Direction:
Reproduce the stretch from the start of the data through the line containing "1024x504 pixels. click(1011, 22)", both ends included. Leave the pictures out of your answer.

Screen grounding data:

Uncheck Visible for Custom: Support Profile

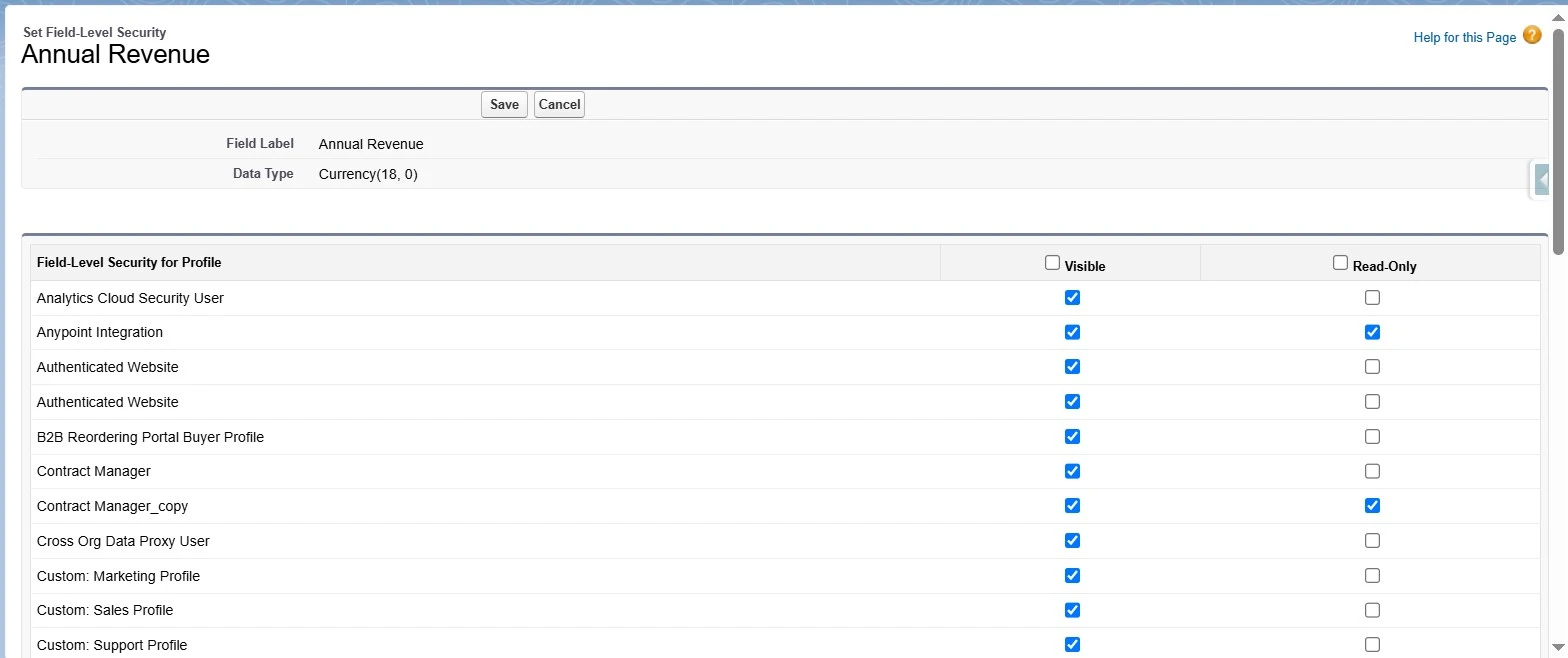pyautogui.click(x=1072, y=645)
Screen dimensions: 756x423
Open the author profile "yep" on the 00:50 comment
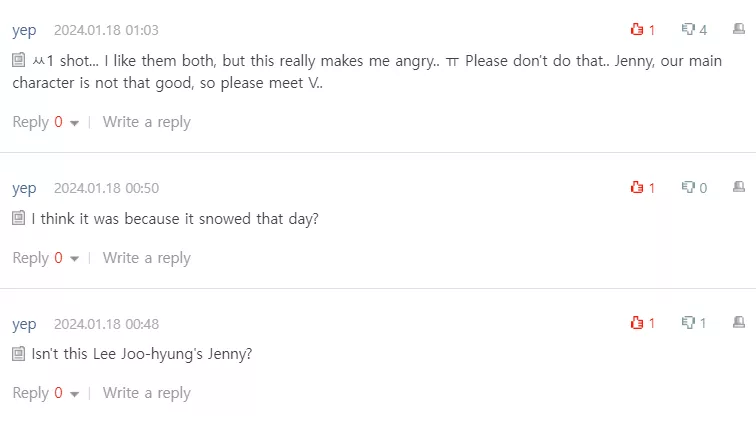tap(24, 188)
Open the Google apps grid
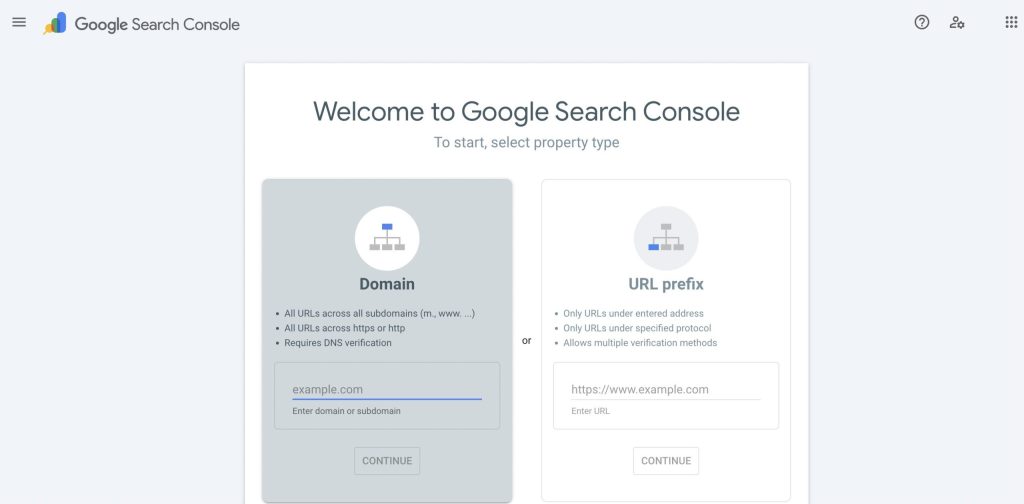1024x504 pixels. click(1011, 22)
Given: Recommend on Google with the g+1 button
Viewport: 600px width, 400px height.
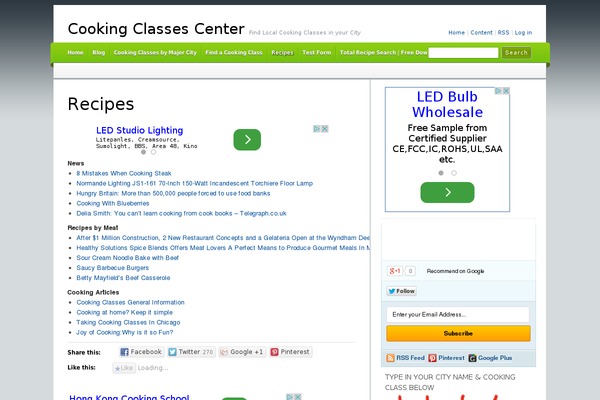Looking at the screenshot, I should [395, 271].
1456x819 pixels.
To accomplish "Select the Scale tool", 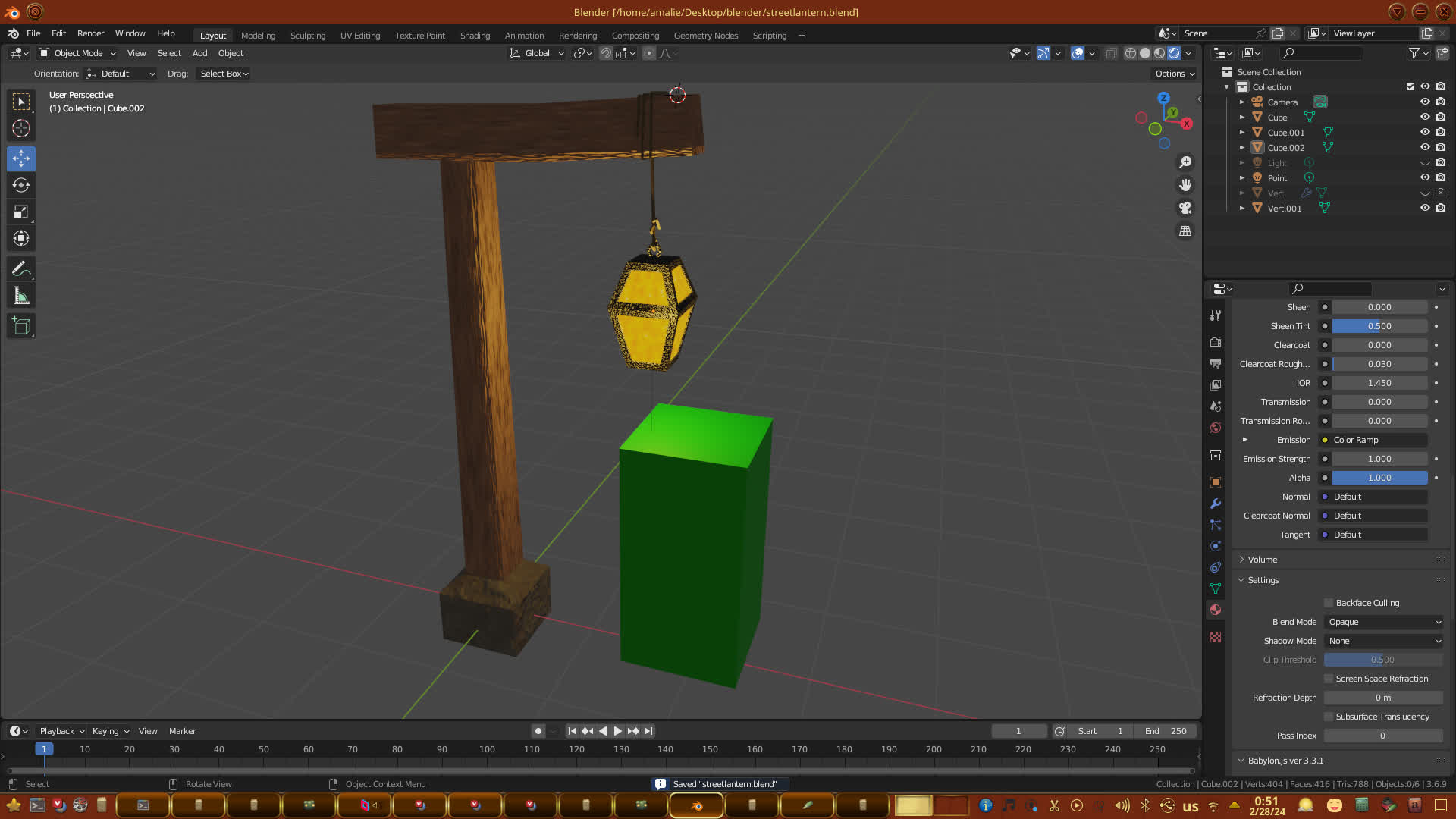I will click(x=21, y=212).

Exercise output:
Uncheck Visible for Custom: Support Profile

pyautogui.click(x=1072, y=645)
Screen dimensions: 756x423
Open the author profile "yep" on the 00:50 comment
tap(24, 188)
Open the Google apps grid
1024x504 pixels. click(1011, 22)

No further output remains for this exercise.